Call it what you want — value-based care works
Written by: Dr. Wyatt Decker
Published: Dec. 9, 2025
The term “value-based care,” was popularized in the early 2000s as a way to advocate for the transition from a volume-based health system to one that is more focused on what is valuable for the patient: outcomes.
Two decades later, it’s a term that is frustratingly misunderstood, even though its definition has changed very little.
The term “value-based care” is imperfect. Most people I talk to dislike it. It's broad enough to insert your own definition. For some, it carries the implication of "cheap" rather than better care.
For others, it’s just another corporate buzzword. The consensus is that there is no consensus — we have yet to identify a term that better resonates with patients, clinicians, and the broader public, and provides the clarity we need.
Unfortunately, with misunderstanding comes distrust and skepticism. But despite the flaws of the label, “value-based care” represents something important: a long overdue reorientation of how we deliver and pay for health services.
The U.S. health system spends more than any other developed nation while achieving worse outcomes. The core idea behind value-based care — rewarding health outcomes rather than volume of services — represents a way forward.
In our current fee-for-service system, providers are paid based on the number of services they provide, regardless of whether those services result in better health outcomes. Value-based models flip this equation: Reimbursement is tied to keeping people healthy, detecting problems early and coordinating care effectively. Value is derived by the patient.
Peer-reviewed research shows this approach works. Patients in the most comprehensive value-based care arrangements were 43% less likely to be hospitalized for a chronic condition and 19% less likely to go to the emergency department — because their health is managed proactively.

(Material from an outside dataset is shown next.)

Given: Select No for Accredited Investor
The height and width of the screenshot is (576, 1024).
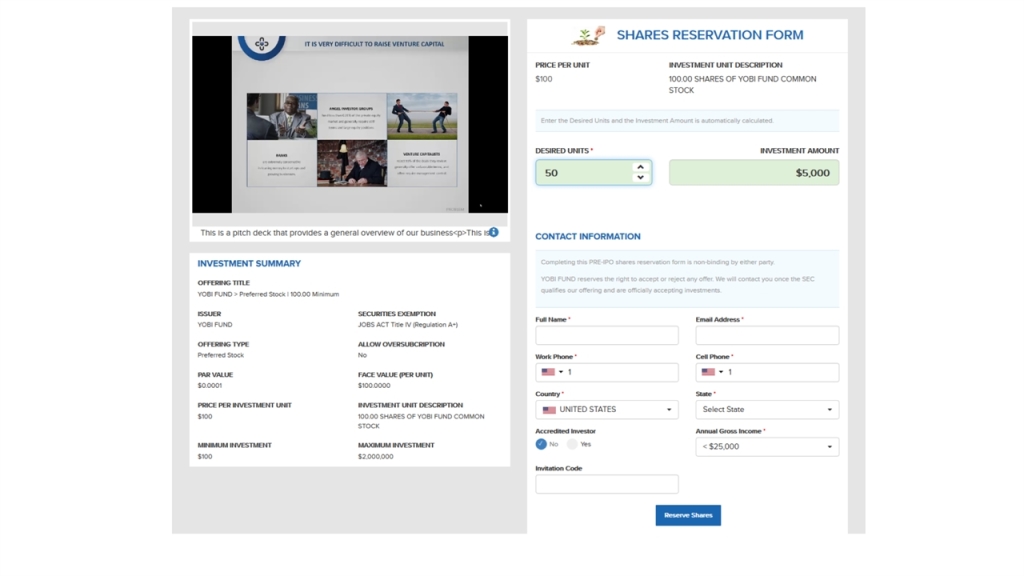Looking at the screenshot, I should pyautogui.click(x=541, y=444).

Realignment to value-based care matters most for those who struggle under the current system, including rural Americans facing limited access, low-income patients navigating fragmented care and people with chronic conditions needing coordinated management.
The Health Care Transformation Hub exists to tackle these challenges: moving beyond semantic debates to examine what actually works, grounded in peer-reviewed research and diverse perspectives.
We’re focused on evaluating and uplifting systems that serve patients, support providers and build a more effective health system. Call it what you want — it's work worth doing.